§ **ASSIGNED TASK**
Count how many lines below include the string "agent". Only that number should appear in the reply.

Collected data entries
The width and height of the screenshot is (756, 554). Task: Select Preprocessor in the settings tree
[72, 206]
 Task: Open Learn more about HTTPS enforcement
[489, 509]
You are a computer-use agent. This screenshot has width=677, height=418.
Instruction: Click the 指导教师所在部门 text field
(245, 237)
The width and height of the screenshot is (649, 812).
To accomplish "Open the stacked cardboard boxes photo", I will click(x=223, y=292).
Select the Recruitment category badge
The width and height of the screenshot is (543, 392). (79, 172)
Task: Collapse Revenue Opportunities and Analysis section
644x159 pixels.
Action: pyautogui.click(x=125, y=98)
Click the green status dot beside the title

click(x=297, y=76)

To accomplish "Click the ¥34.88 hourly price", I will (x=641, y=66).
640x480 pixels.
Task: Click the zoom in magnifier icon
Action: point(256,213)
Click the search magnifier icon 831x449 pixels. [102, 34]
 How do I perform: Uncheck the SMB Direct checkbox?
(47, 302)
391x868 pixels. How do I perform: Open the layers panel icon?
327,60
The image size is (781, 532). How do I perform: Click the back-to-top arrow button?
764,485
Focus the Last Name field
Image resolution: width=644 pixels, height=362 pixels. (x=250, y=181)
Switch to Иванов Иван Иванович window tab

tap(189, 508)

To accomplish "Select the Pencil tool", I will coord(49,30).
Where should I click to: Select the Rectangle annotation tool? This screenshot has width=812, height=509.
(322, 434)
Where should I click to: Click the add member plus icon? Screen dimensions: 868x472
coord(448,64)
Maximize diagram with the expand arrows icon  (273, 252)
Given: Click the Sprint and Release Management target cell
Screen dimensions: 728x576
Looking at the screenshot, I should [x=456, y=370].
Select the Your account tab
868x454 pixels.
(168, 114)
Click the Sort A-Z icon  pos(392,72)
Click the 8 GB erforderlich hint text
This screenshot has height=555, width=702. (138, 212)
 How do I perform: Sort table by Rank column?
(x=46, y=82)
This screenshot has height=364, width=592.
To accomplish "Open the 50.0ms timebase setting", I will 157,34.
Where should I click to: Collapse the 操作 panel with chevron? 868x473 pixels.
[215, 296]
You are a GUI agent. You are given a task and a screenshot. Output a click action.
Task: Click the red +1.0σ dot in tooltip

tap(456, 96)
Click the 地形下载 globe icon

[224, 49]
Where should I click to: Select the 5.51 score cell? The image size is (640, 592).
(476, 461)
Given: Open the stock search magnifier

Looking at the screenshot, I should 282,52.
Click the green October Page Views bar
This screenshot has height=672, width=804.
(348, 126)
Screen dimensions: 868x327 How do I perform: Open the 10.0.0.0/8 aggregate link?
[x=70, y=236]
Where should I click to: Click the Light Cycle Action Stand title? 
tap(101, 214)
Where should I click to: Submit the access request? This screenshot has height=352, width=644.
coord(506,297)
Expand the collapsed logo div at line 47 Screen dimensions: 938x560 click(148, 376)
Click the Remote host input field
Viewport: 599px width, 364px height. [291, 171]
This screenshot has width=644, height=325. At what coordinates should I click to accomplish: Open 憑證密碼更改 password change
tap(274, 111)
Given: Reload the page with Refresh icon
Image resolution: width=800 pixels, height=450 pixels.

§ **TASK SOLUTION**
2